Build Once, Deploy Anywhere for React

Continuous deployment and runtime configuration for static javascript applications

Build Once, Deploy Anywhere for React

Continuous deployment and runtime configurations for static javascript applications

Steps

Start by creating a public/config.js file in your project and adding config.js to your .gitignore. Create environment specific variables, for me they look like this:

// public/config.js

const apiUrl = 'localhost:1337';
const env = 'development';

The api url is obvious, but I use the env variable to display what environment my app is running in at the top of the page. It's also common practice to add a color for the purpose of easily identifying the environment.

Add the following lines to the head element in public/index.html:

<!-- public/index.html -->

<script src="%PUBLIC_URL%/config.js"></script>
<script>
  window.config = { apiUrl, env };
</script>

The first line grabs your your config file and the remaining lines make your config variables available to your react app. Just use window.config.apiUrl and window.config.env access the variables anywhere inside your app.

With this method we can easily change the config variables by altering the config.js which would live outside of your source control. It's very similar approach to how you would edit the configuration if you were building a 12 factor server side application.

There might be some concern about adding an extra http request for the config. For me this isn't an issue, but it is something to consider. To remedy this you could create a hash of the config file and append it to the filename similar to our javascript bundles, and cache the file on the client. For this to work it would require the public/index.html to be modified in the release, which is something I personally try to refrain from, but it can save an extra trip to your server for your end users.

If you're okay with modifying the html file in the release you might also consider just adding your config values to a script tag.

Although these could save your clients that extra trip all together it also means that to change the configuration you would need to create a new deployment.

Why?

Building once, deploying anywhere is an important principle that enables continuous deployment and easy deployments to cloud platforms. It describes the process of promoting a single artifact or package through testing environments and eventually production. This reduces the disparity between testing environments and production, one of the tenets of 12 factor applications

Angular and React docs specify building for each environment. This violates 12 factor and makes ci/cd less simple. I've spent weeks trying to solve this issue, created reddit threads, asked in software development facebook groups, etc. and no one really had a great answer for me.

My solution involves using a configuration file that is fetched with the initial html file. This differs from 12 factor guidelines regarding config management, but the issue is that these guidelines are really only relevant to server side applications as there are no environment variables in the browser. 12 factor's issue with config files are that secrets may accidentally be checked in to source control, but, again, this isn't relevant for static applications. There are no secrets on the client. Although I do believe we should refrain from checking in to source control just because the values do change between environments.

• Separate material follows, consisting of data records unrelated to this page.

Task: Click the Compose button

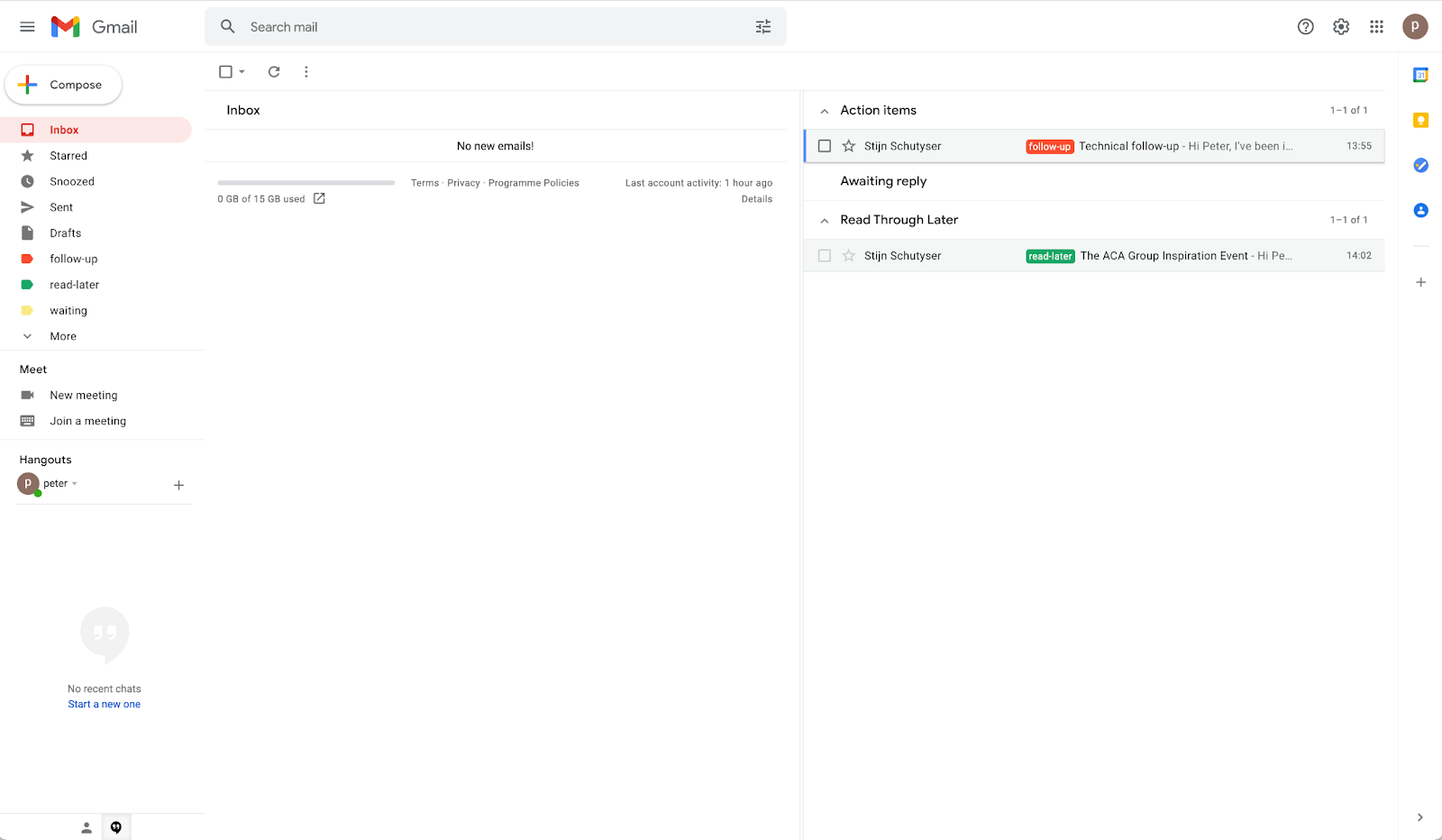Action: pos(63,85)
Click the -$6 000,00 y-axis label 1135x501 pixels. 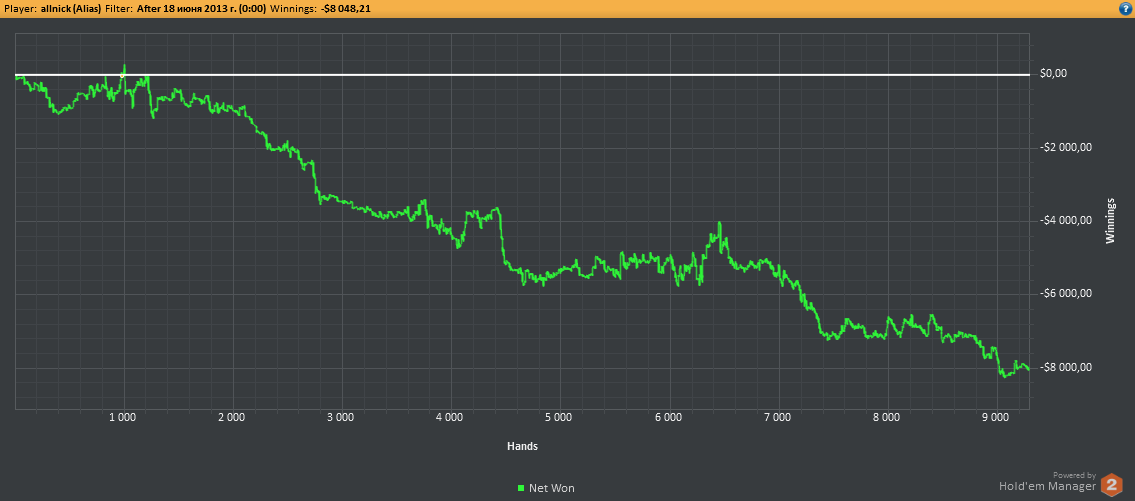[1065, 294]
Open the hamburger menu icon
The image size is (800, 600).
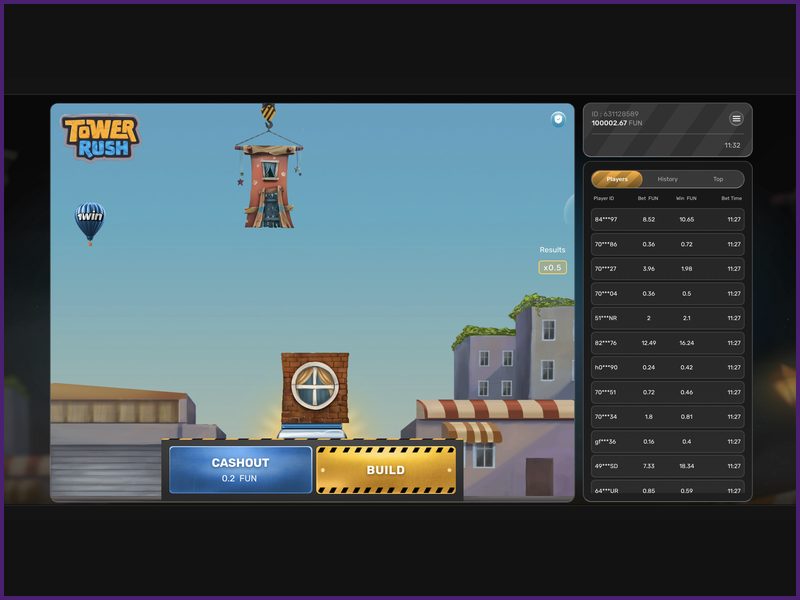pyautogui.click(x=736, y=119)
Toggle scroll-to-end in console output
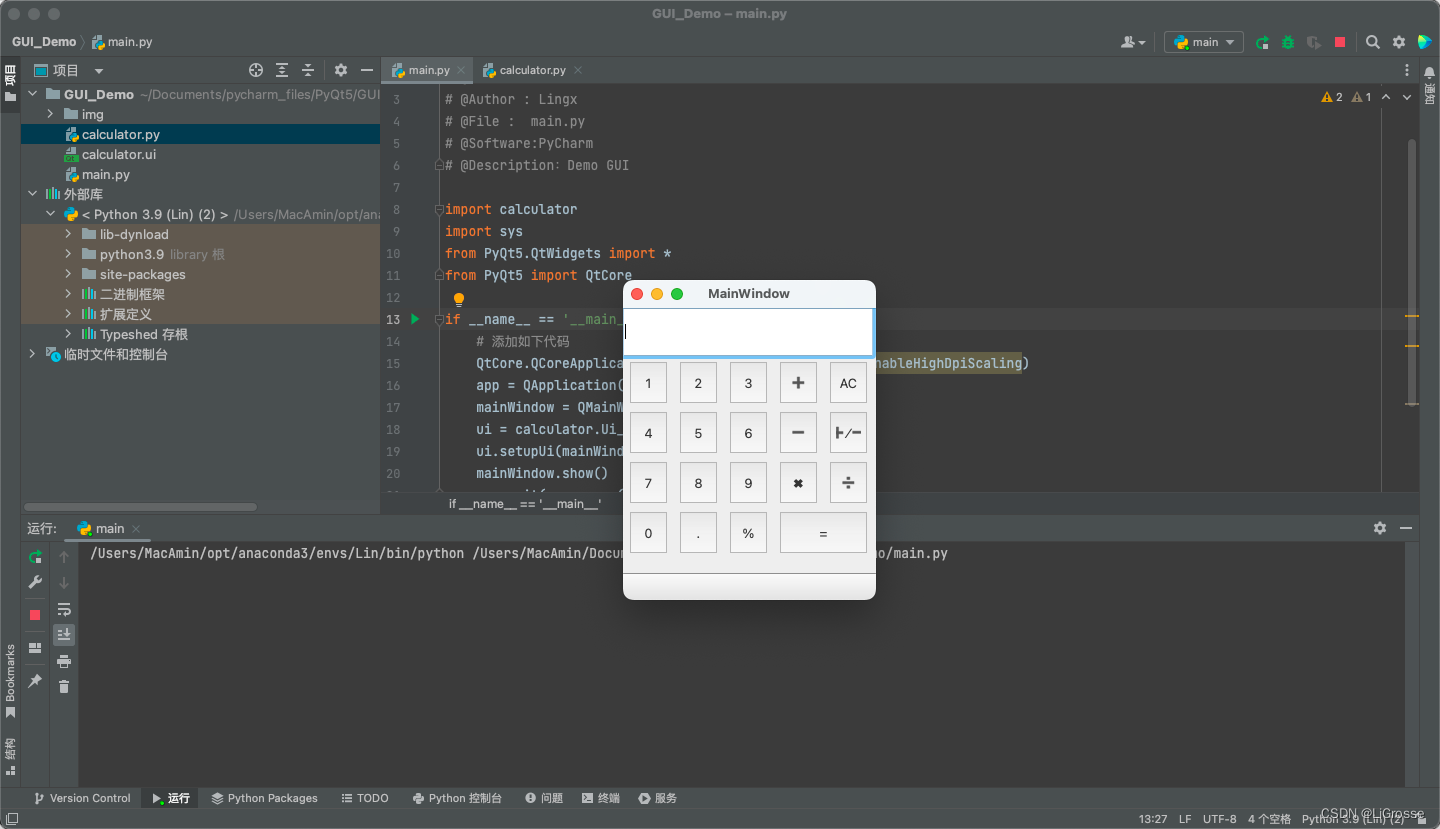Viewport: 1440px width, 829px height. pyautogui.click(x=64, y=634)
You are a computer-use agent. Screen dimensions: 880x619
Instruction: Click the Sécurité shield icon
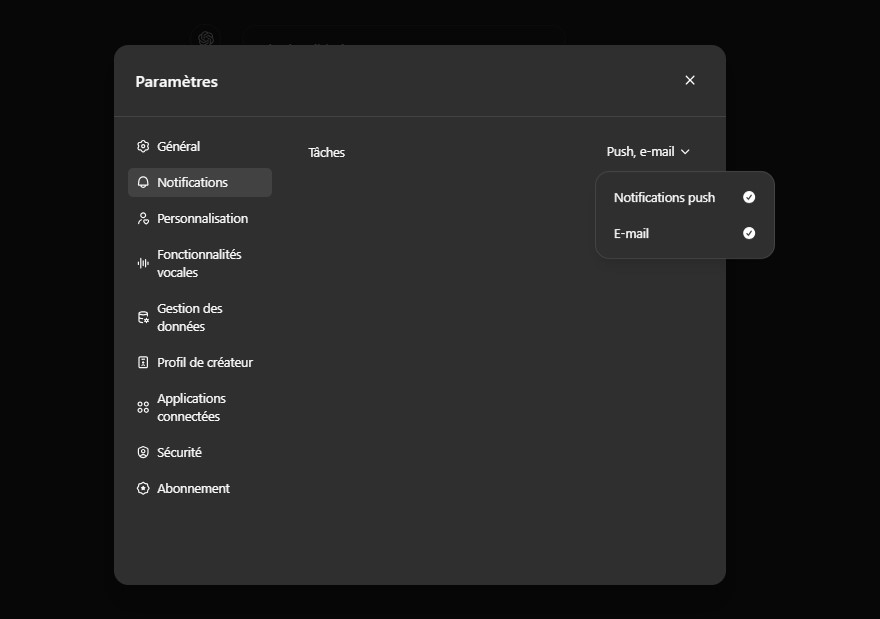coord(143,452)
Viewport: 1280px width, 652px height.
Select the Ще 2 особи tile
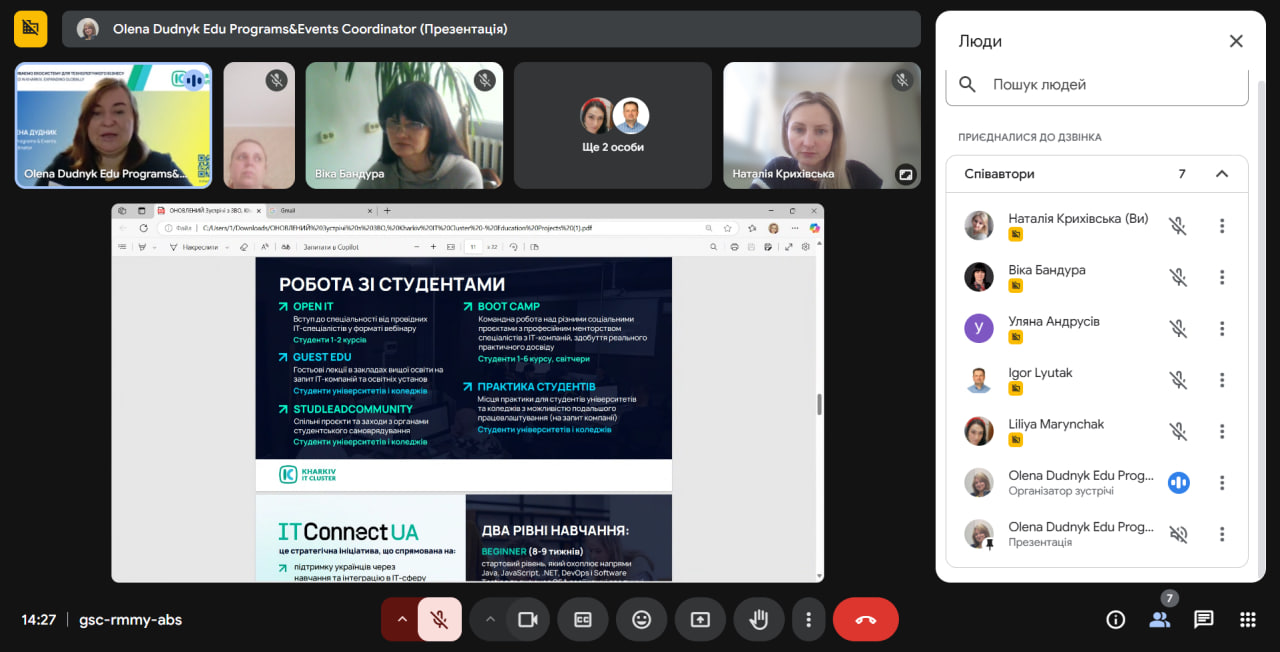tap(613, 126)
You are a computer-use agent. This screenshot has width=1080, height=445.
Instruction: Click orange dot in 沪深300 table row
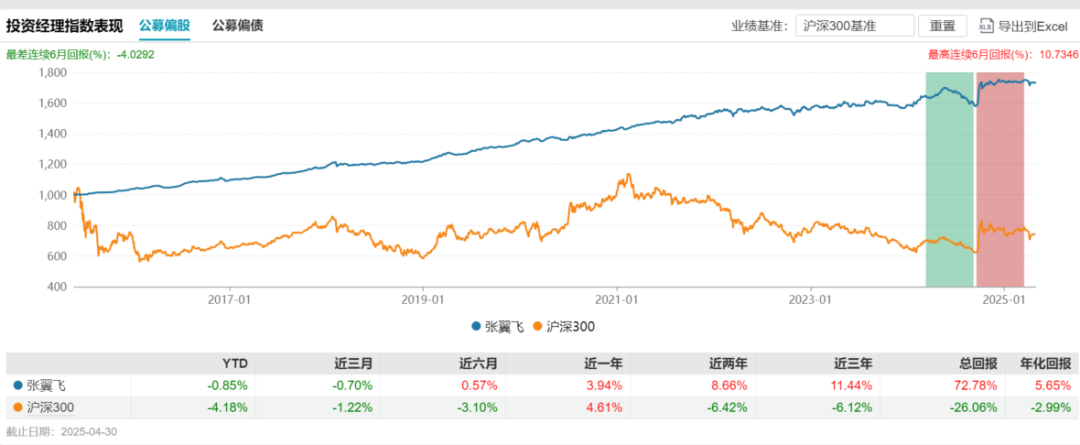[x=16, y=406]
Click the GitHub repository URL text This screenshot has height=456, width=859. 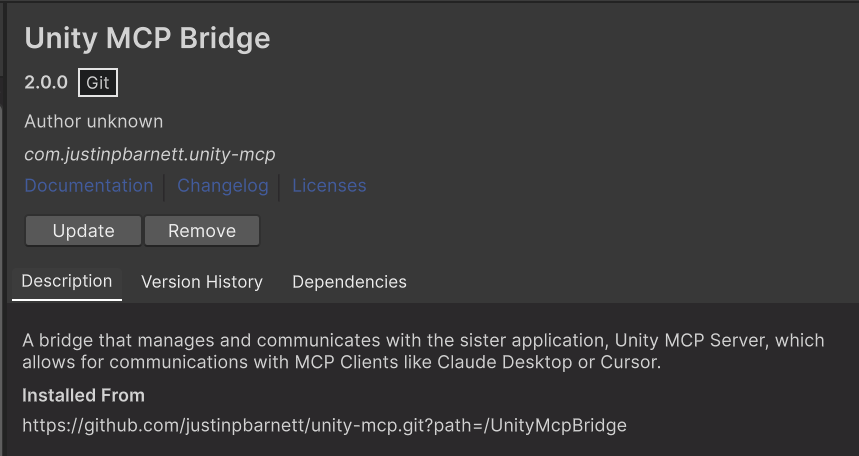point(324,426)
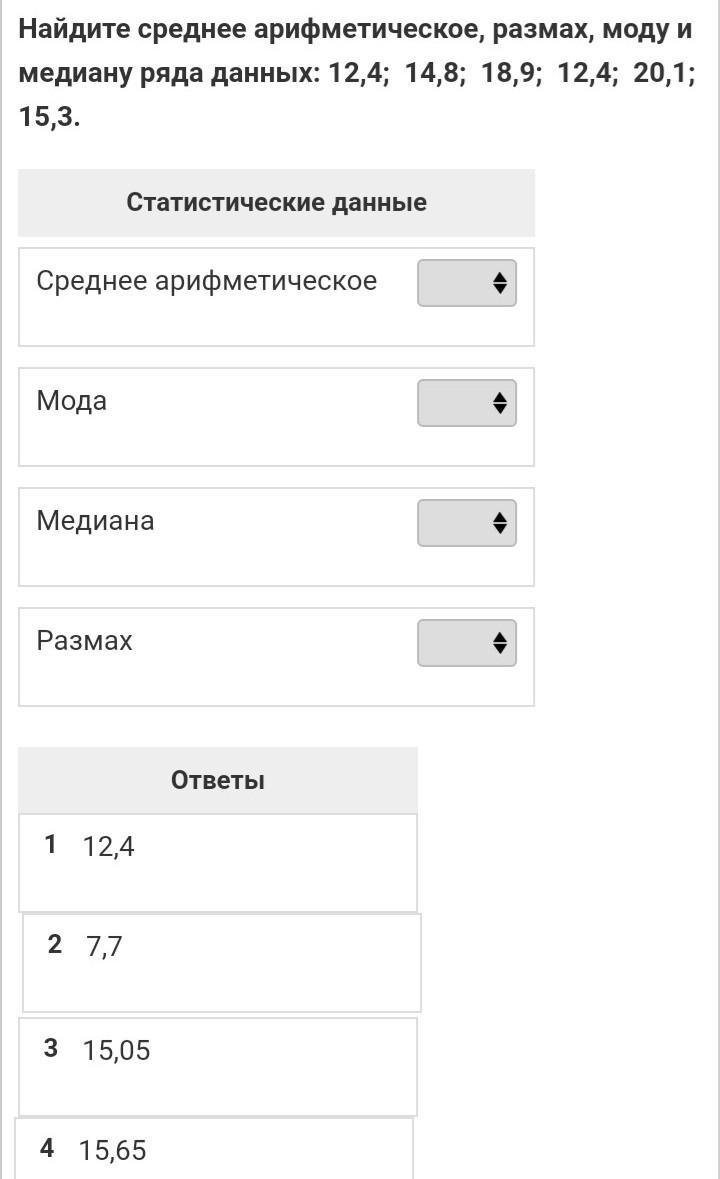720x1179 pixels.
Task: Expand the Медиана dropdown selector
Action: click(x=466, y=523)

Since 12 factor config management doesn't account for static applications we can we can look at the reasons env vars are preferred.

The twelve-factor app stores config in environment variables (often shortened to env vars or env). Env vars are easy to change between deploys without changing any code; unlike config files, there is little chance of them being checked into the code repo accidentally; and unlike custom config files, or other config mechanisms such as Java System Properties, they are a language- and OS-agnostic standard.

They are easy to change between deploys... The other argument against config files that I haven't addressed is that they are language and OS agnostic, which, again is irrelevant because the only language used by the broswer is javascript.

This provides a simple way to develop runtime configurations for static applications. Although I use react in this example, it can be used for es6, vue, angular, etc.

Conclusion

This will allow us to deploy our single artifact to any environment. You can either create the public/config.js file in a release pipeline or leave it on the server, only updating when necessary. It really isn't that difficult to code, but runtime configurations are something I wish the major frontend framework maintainers would consider and help provide guidance or a solution that feels less hacky.